In Senegal, in early 2014 the Grounded Changes approach was launched at the national scale to help civil society ensure sound local participation in the enactment of national land tenure reform. Civil society has used the TerriStories® game around the country in different territorial contexts and at diverse scales, but always with a board game at the country scale (in order to help participants focus on policy-level challenges).

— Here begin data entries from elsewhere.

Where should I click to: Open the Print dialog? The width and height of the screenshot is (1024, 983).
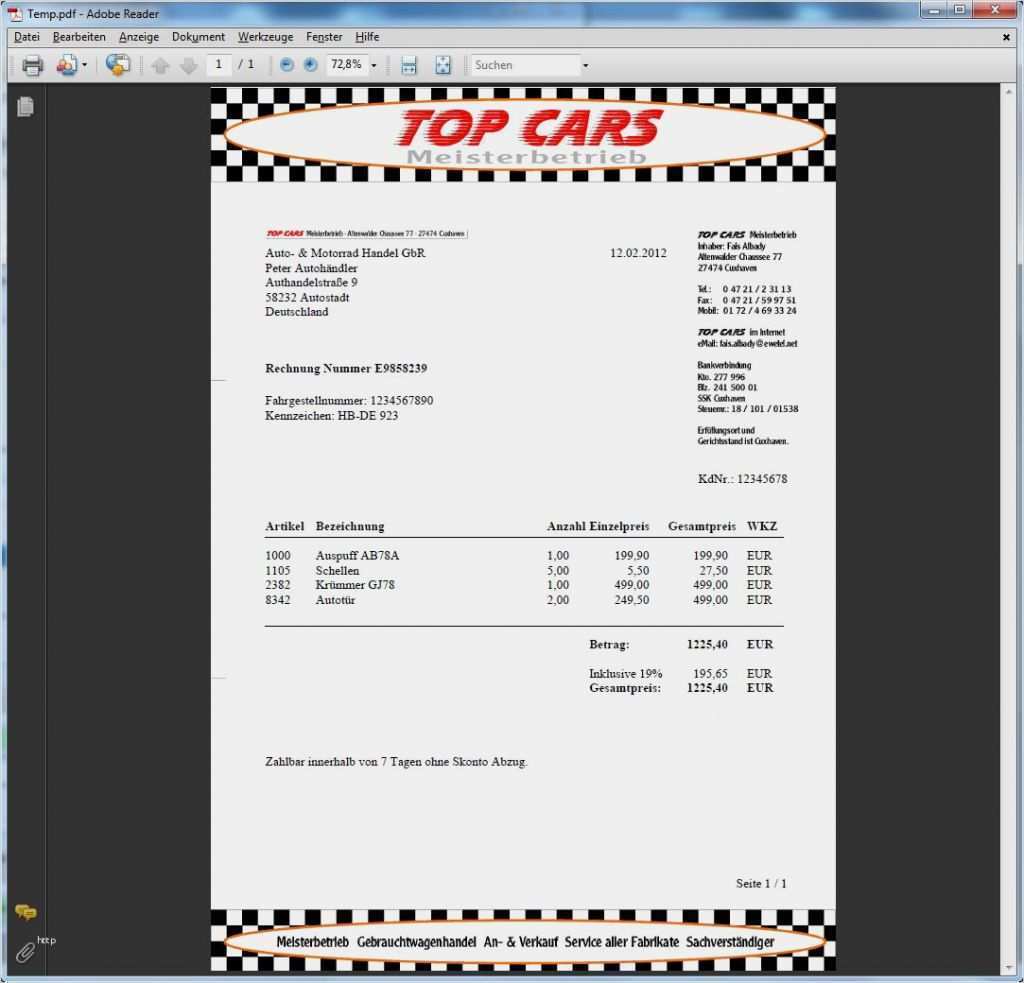coord(32,64)
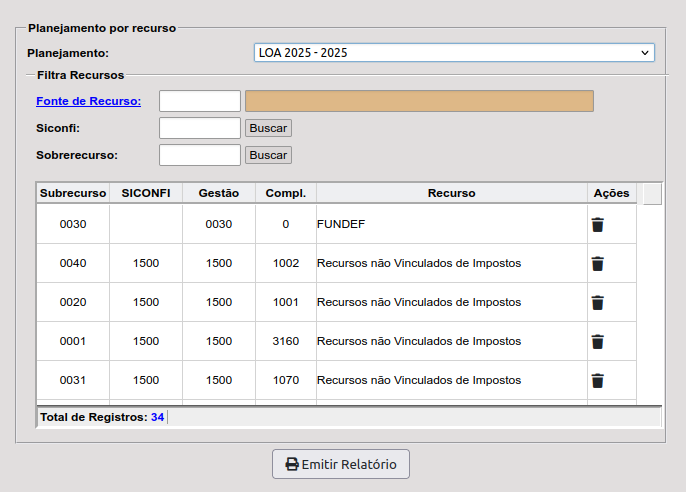Screen dimensions: 686x492
Task: Sort by the Subrecurso column header
Action: click(x=73, y=193)
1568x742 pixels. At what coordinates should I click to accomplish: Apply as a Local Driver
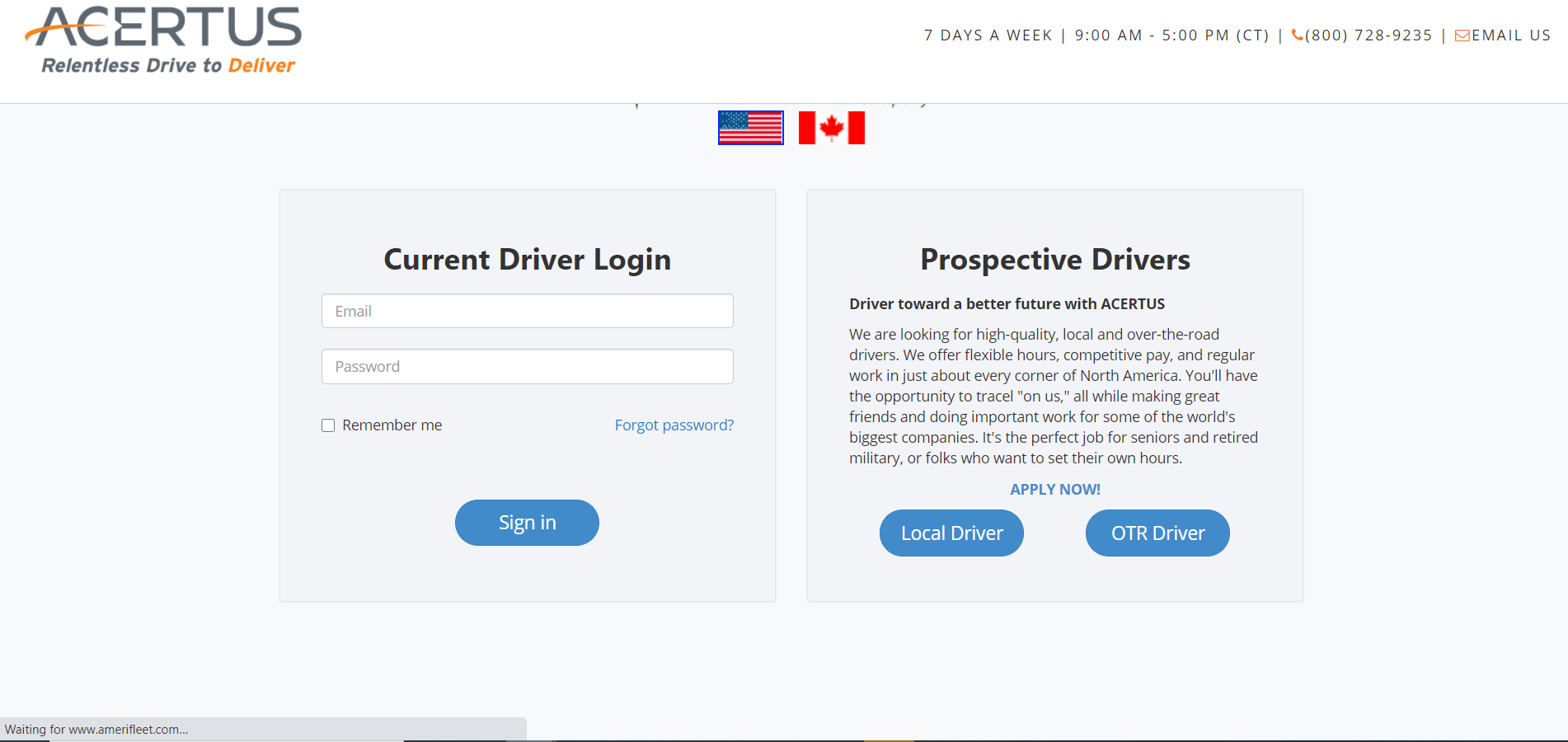pos(951,533)
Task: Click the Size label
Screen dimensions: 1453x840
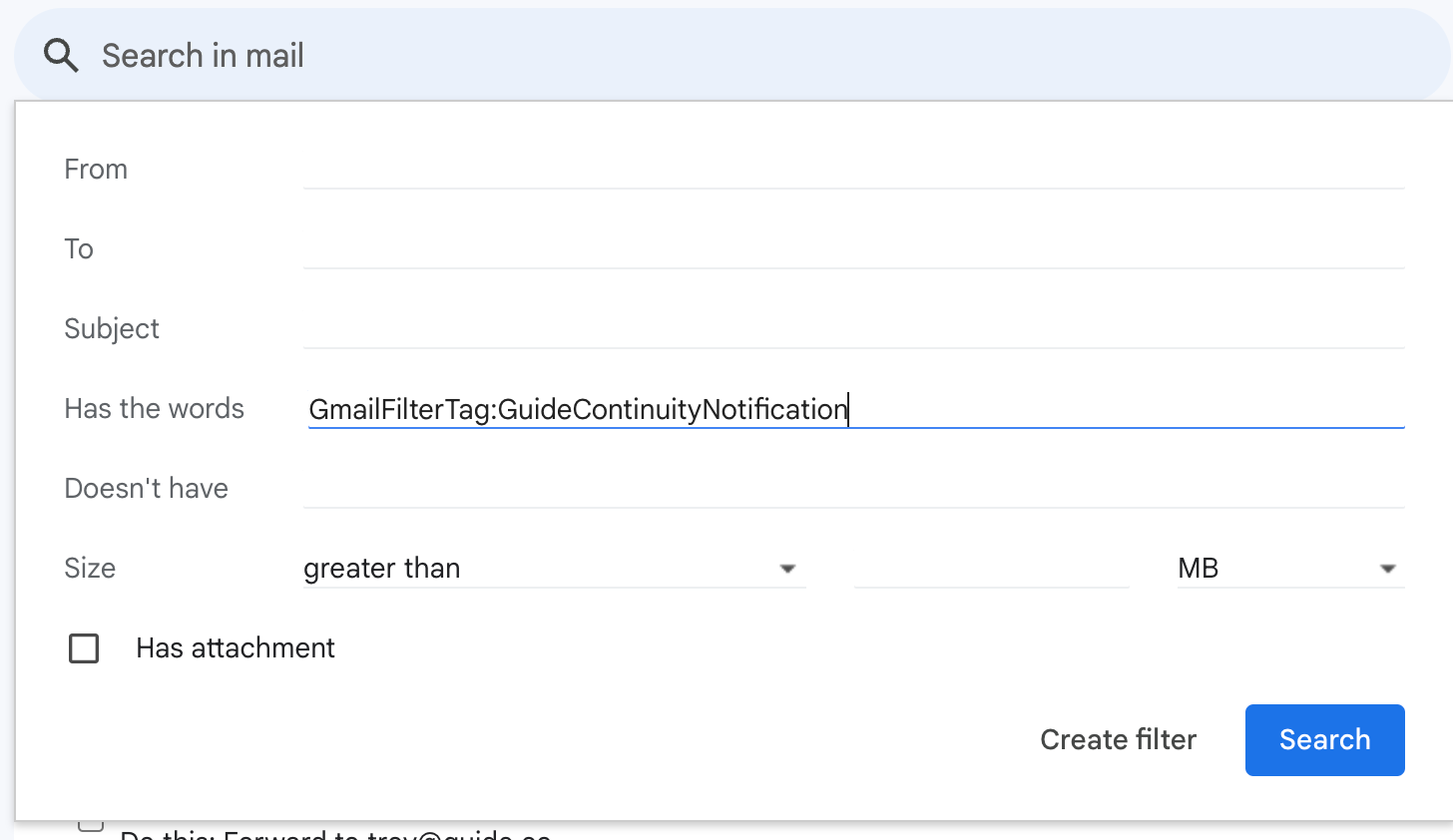Action: click(x=90, y=569)
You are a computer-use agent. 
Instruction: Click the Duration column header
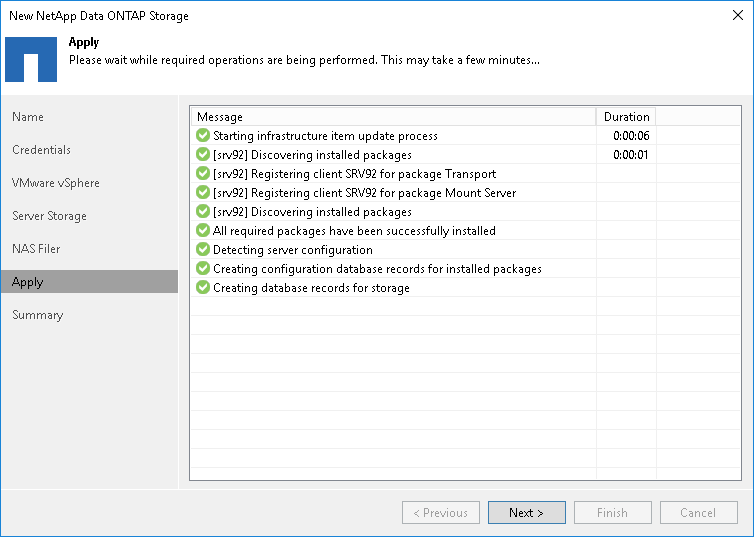tap(626, 117)
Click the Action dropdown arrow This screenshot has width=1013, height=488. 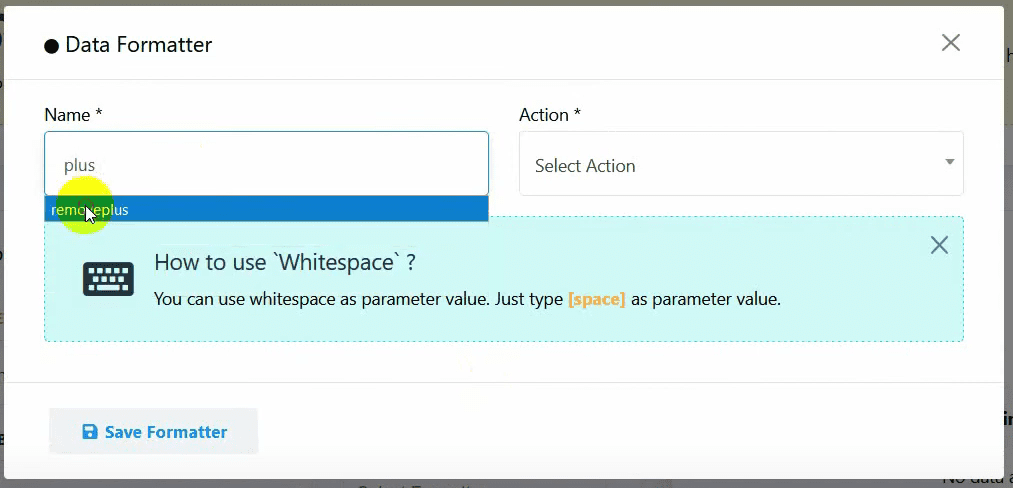coord(948,163)
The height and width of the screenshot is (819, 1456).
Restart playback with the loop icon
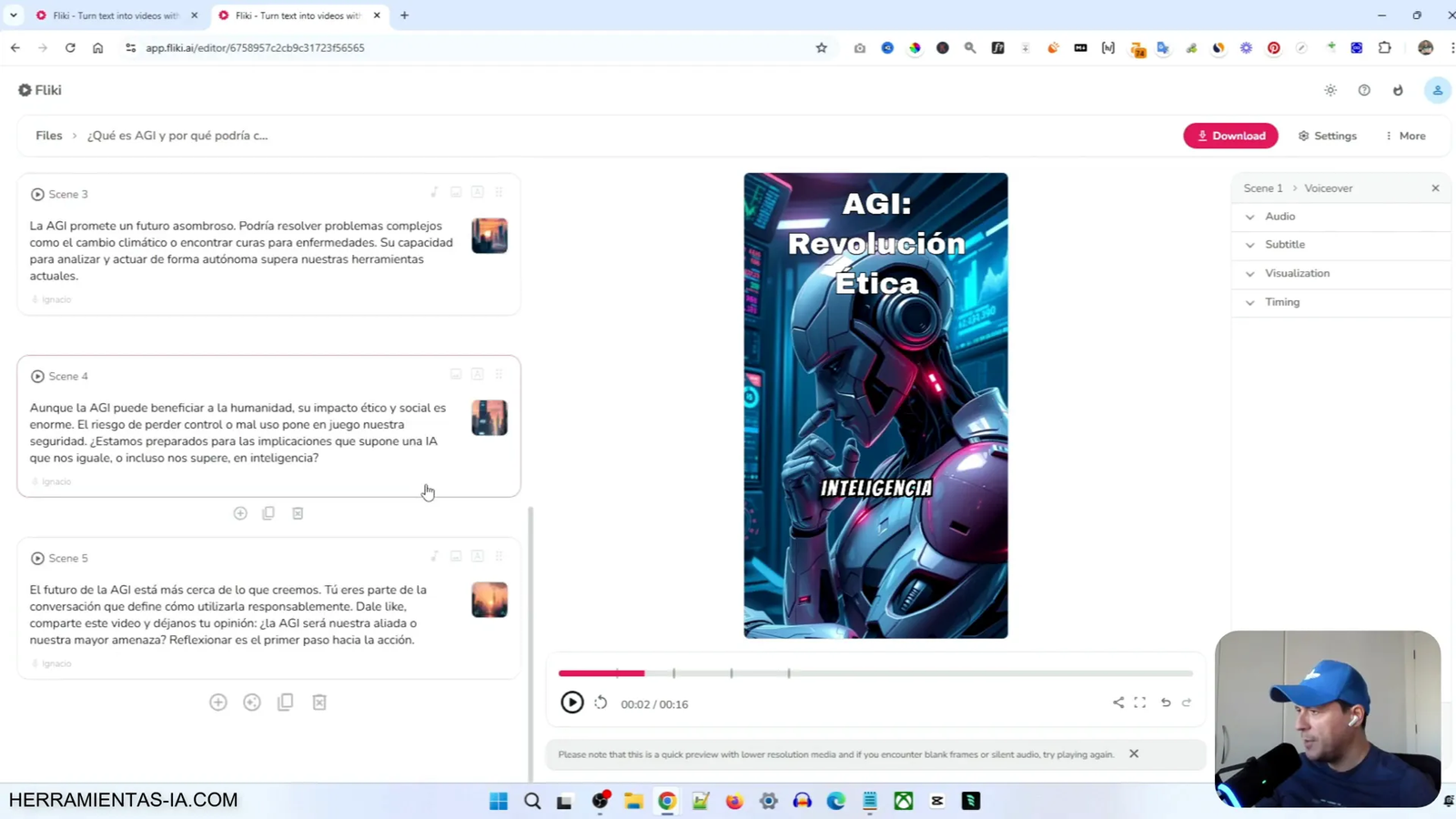pos(600,702)
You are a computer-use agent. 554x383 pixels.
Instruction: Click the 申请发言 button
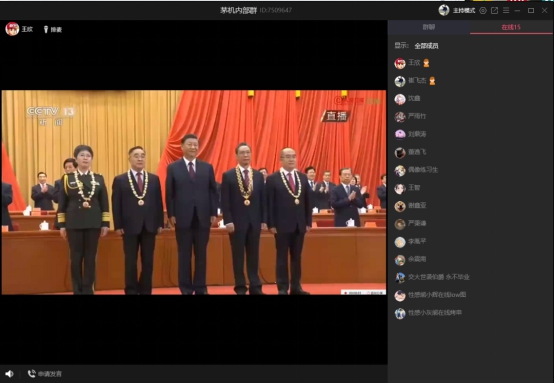tap(45, 373)
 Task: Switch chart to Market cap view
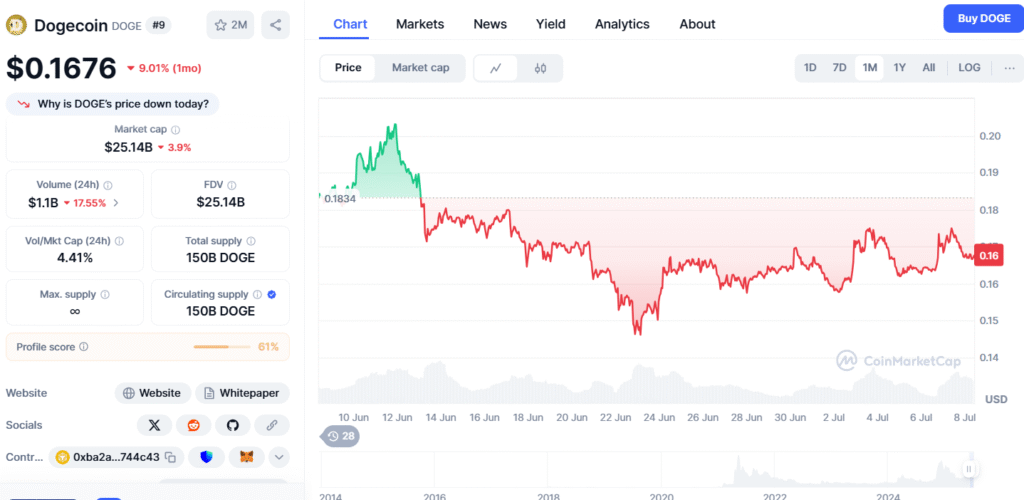tap(420, 68)
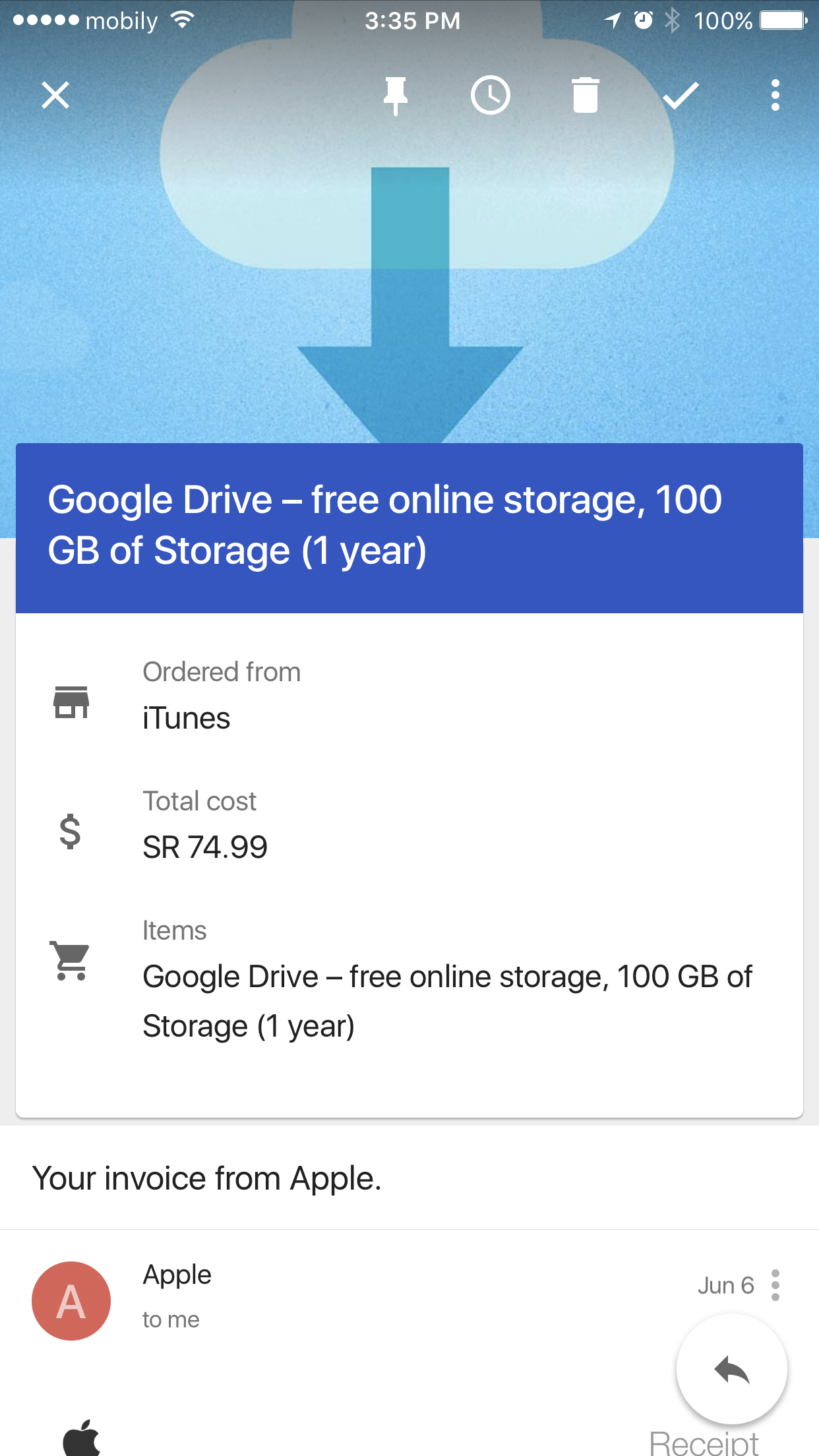The height and width of the screenshot is (1456, 819).
Task: Tap the store icon beside Ordered from
Action: 71,702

This widespread and autonomous use has facilitated the emergence of autonomous and lively brainstorming workshops which produced alternative farmer proposals for the forthcoming land reform, called an official Farmers’ Guidelines for Land Reform, which they have shared and debated with experts, and then advocated with decision makers and authorities.

What issues and contexts can be addressed?

Any situation where the challenge is to equally consider the perspectives and knowledge of a diversity of actors (e.g., farmers and herders; local users and experts or decision-makers; producers and consumers; biophysical and social sciences...), and to design, based on this diversity, forms of sharing and managing territories, their natural resources, and the benefits they provide, both at local and global scales.

The Grounded Changes approach and its most suitable tool, the TerriStories game, are, for example, well-suited for these challenges:

  • Collective management of natural resources, including issues of land occupancy, use, and ownership.
  • Watershed management.

  • Improvement of production systems or innovation.

  • Organization of sectors or collection basin.
  • Any other co-definition of development policies.
  • Participatory design and participatory program monitoring and evaluation.

This has been implemented in various parts of the world and across a diversity of cultural contexts, whether for development or research purposes.

Development challenges

  • Involvement of local farmers in regulating agribusiness and large-scale investments.
  • Decentralization of land use, land occupation, and natural resource management.

  • Integration of local users in the management of natural reserves or their buffer zones.

  • Incorporation of climate forecasts into family agriculture strategies.
  • Social management of water, watersheds, and hydraulic infrastructure.
  • Participatory management of improving livestock routes and pastoral production.
  • Participative simulation of the most suitable agricultural insurance options for family farming.
  • Participatory foresight on land reform or sector-specific national code (water, livestock, forestry, etc.).
  • Participatory rural or urban planning, territorial development.
  • Management of land salinization.
  • Resolution of conflicts/competition for the use of natural resources.

Research challenges

  • Study of local knowledge and collective dynamics.

  • Improvement of participatory approaches.

  • Evaluation of capacities for integrating innovations.

  • What organizational modes for adapting to situations of uncertainty (resilience and adaptability): climate, natural resource management, pastoralism, etc.

  • How to integrate local proposals into standard formats of institutional action (inclusive programs, forms of decentralization, public policies, legislative and regulatory frameworks, instruments of deliberative democracy)?